I was implementing logging snippets in Ultralytics YOLOv8, and I realized that they way it calculates loss in training is the following
# a couple of lines of code
self.loss, self.loss_items = self.criterion(preds, batch)
if RANK != -1:
self.loss *= world_size
self.tloss = (self.tloss * i + self.loss_items) / (i + 1) if self.tloss is not None \
So it basically get the loss calculated in the main process and multiply the loss by the number of processes.
It seems reasonable, and it shouldn’t be different from the ‘real loss’ by a lot, but it is not the actual aggregated loss from different processes.
Does DDP ever aggregate the all the losses calculated across different processes?
Or above snippet is the only way to get the loss?
DDP would not aggregate the losses from different ranks as each rank gets an independent input and calculates “its own” gradients.
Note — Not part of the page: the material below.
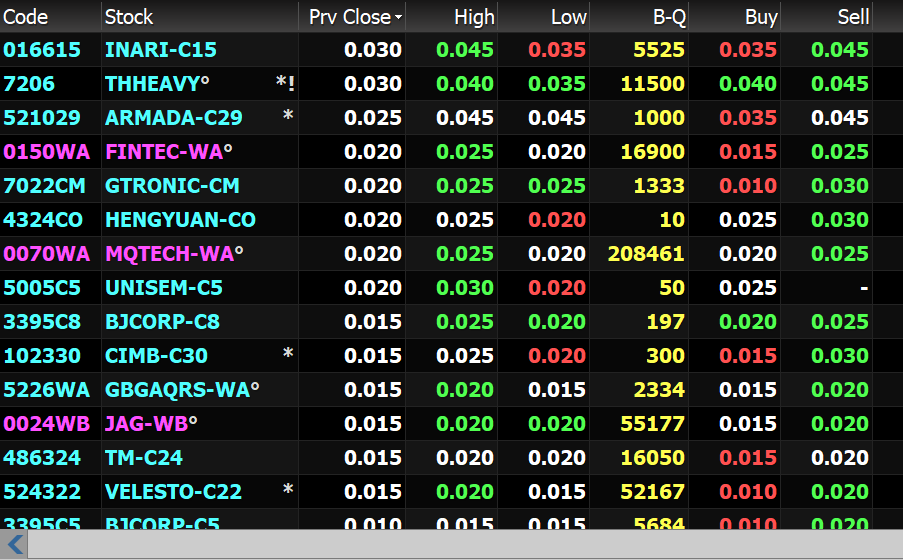Screen dimensions: 903x560
Task: Click the Sell column header
Action: (853, 17)
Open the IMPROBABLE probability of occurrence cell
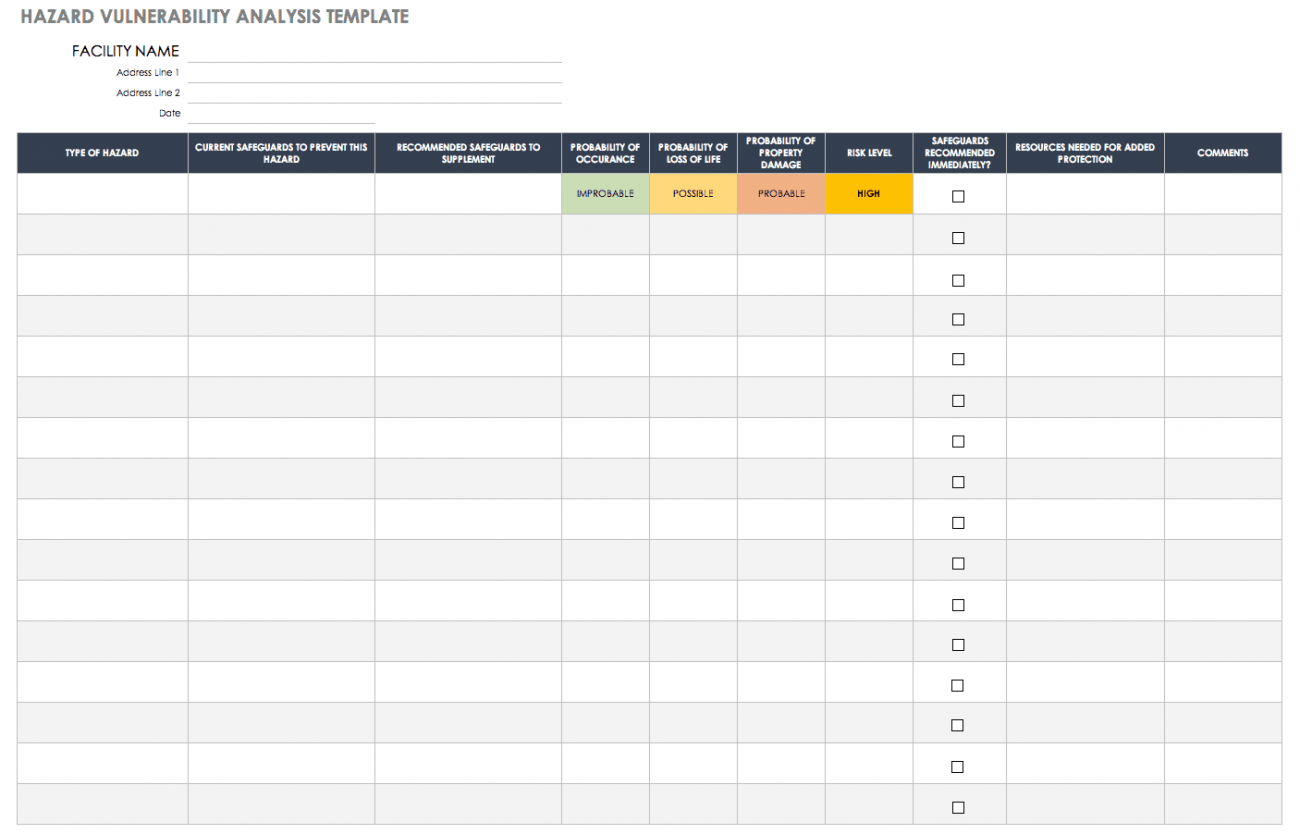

The gradients are allreduced during the backward pass and eventually all
.grad attributes contain the same gradients before the corresponding parameters are updated.
More details about
DDP can be found in the DDP internal design doc.
I guess your code assumes an approx. same loss on different ranks and just scales it for e.g. logging purpose?
Yeah, the code is from YOLOv8, an open source by Ultralytics for object detection, and it assumed the same losses on different ranks like you said. So I was just wondering if there is a way to get the exact loss calculated across the different ranks, but approximation seems reasonable and good enough for logging in my case.
Thanks for your reply!
Yes, you could manually allreduce the losses as seen in e.g. this example which sums the losses here.